[Saved data entries]

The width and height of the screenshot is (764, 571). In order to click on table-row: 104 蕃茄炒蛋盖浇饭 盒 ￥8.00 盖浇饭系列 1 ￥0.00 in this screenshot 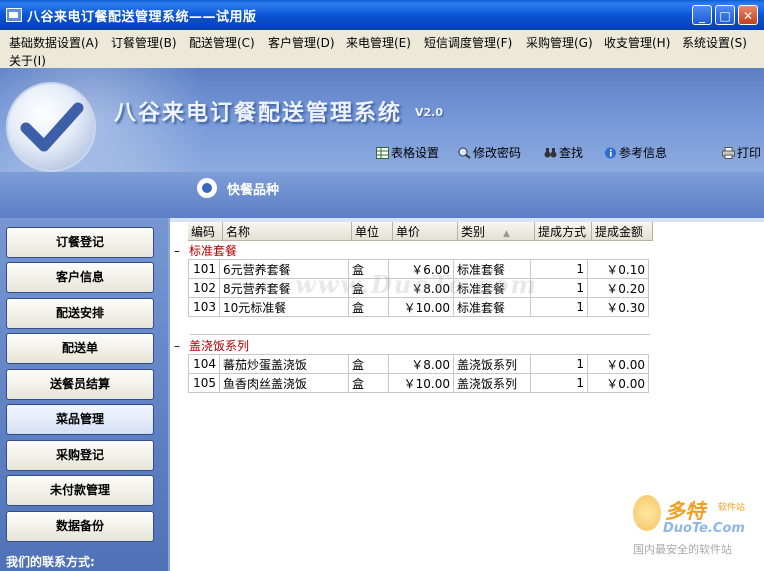, I will do `click(418, 364)`.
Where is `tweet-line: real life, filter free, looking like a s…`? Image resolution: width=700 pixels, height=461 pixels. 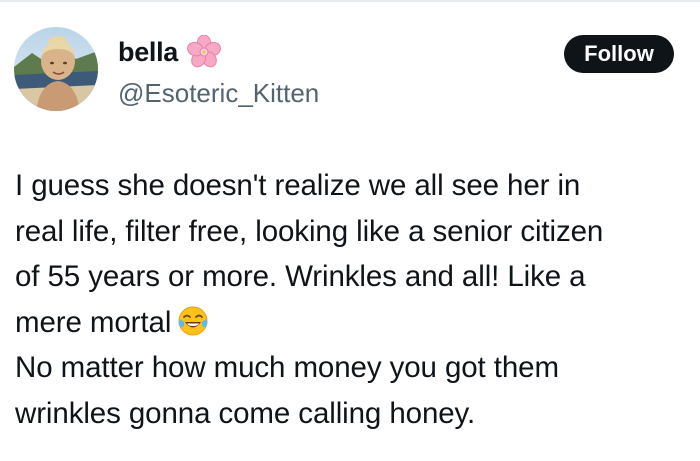 tweet-line: real life, filter free, looking like a s… is located at coordinates (310, 231).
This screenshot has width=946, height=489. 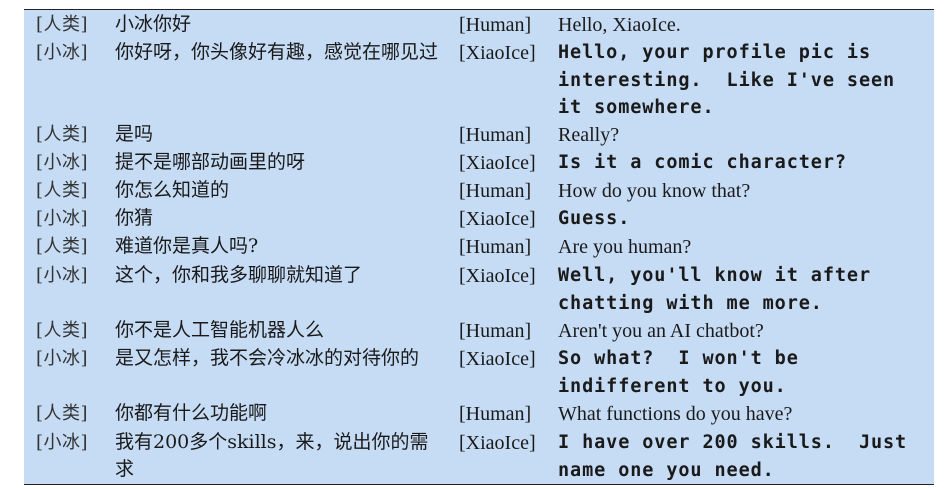 What do you see at coordinates (268, 358) in the screenshot?
I see `zh-utterance: 是又怎样，我不会冷冰冰的对待你的` at bounding box center [268, 358].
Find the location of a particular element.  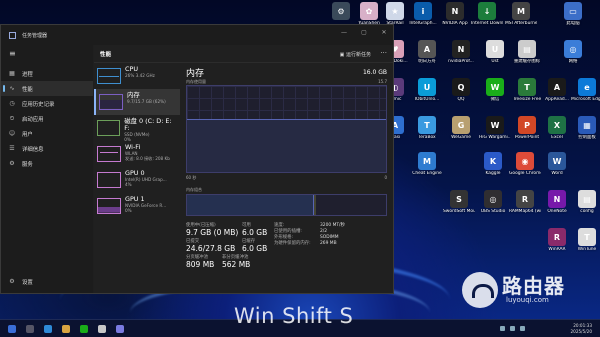

app-icon is located at coordinates (102, 329).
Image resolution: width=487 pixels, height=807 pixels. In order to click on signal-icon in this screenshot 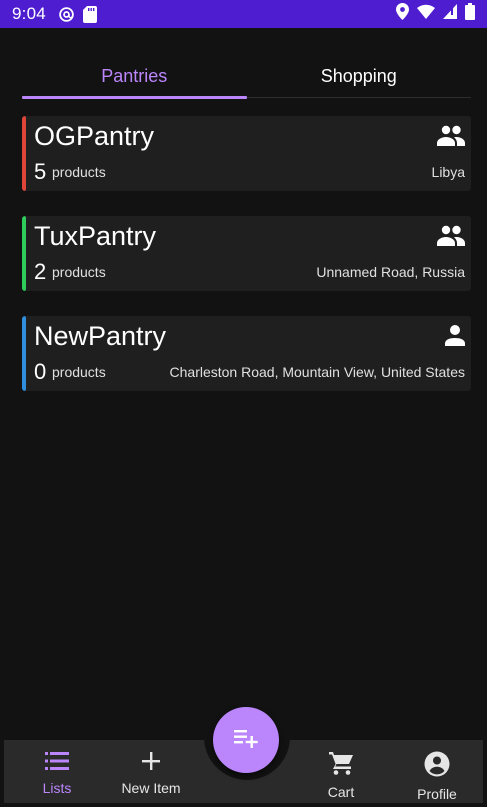, I will do `click(450, 14)`.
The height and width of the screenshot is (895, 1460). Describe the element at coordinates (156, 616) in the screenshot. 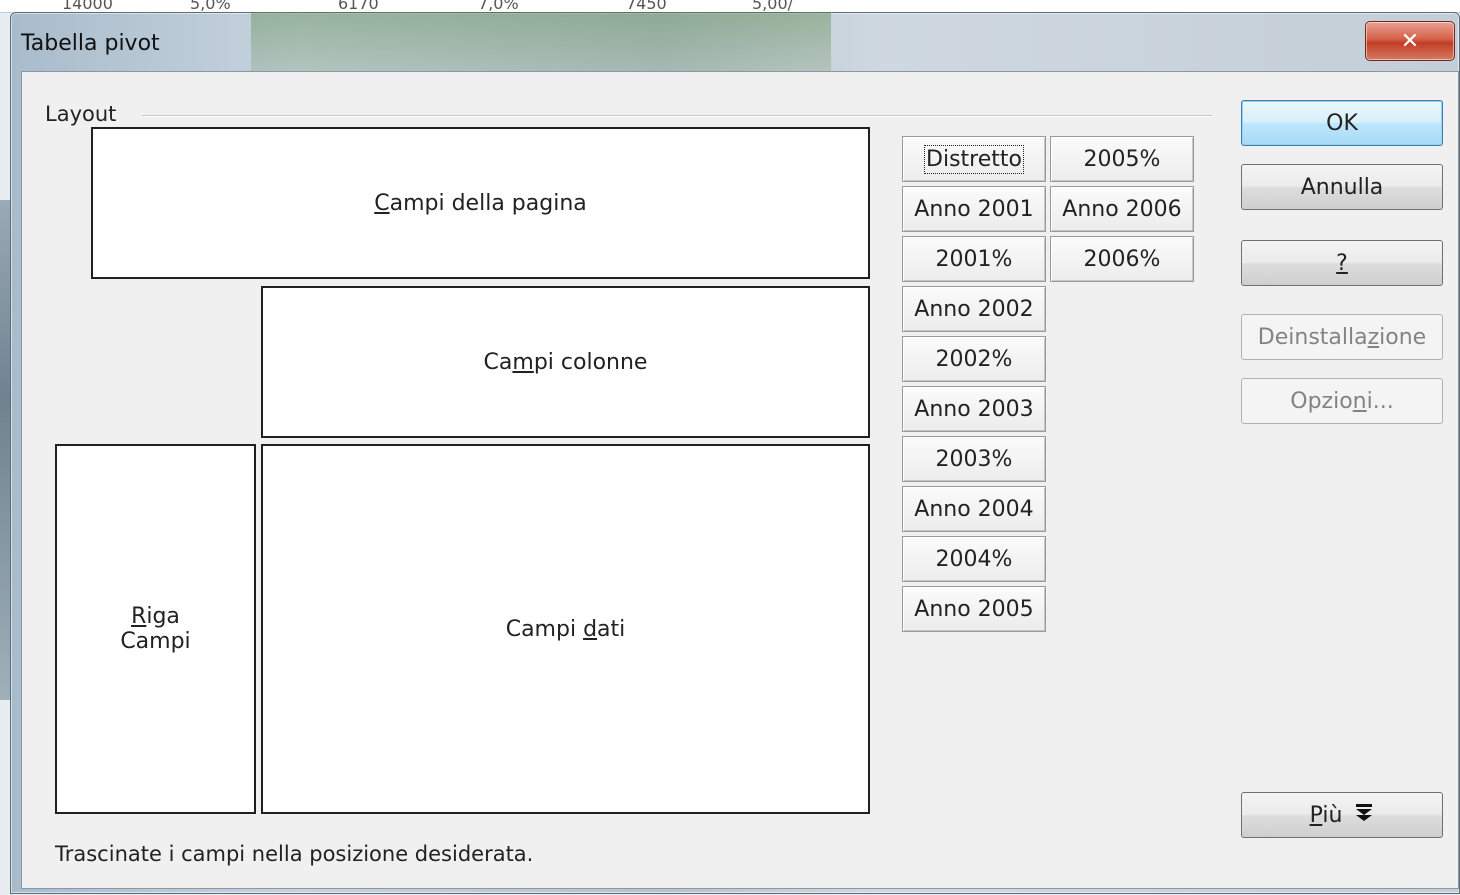

I see `row-fields-label-line1: Riga` at that location.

▸ **The problem**
Format the stretch from the line containing "The height and" through the end of the records as a Markdown table with the columns Row and Line, skipping blank lines. Leave the pictures out.

▸ **Answer box**
| Row | Line |
|---|---|
| 1 | The height and width of the screenshot is (895, 1460). Describe the element at coordinates (156, 616) in the screenshot.  |
| 2 | I see `row-fields-label-line1: Riga` at that location. |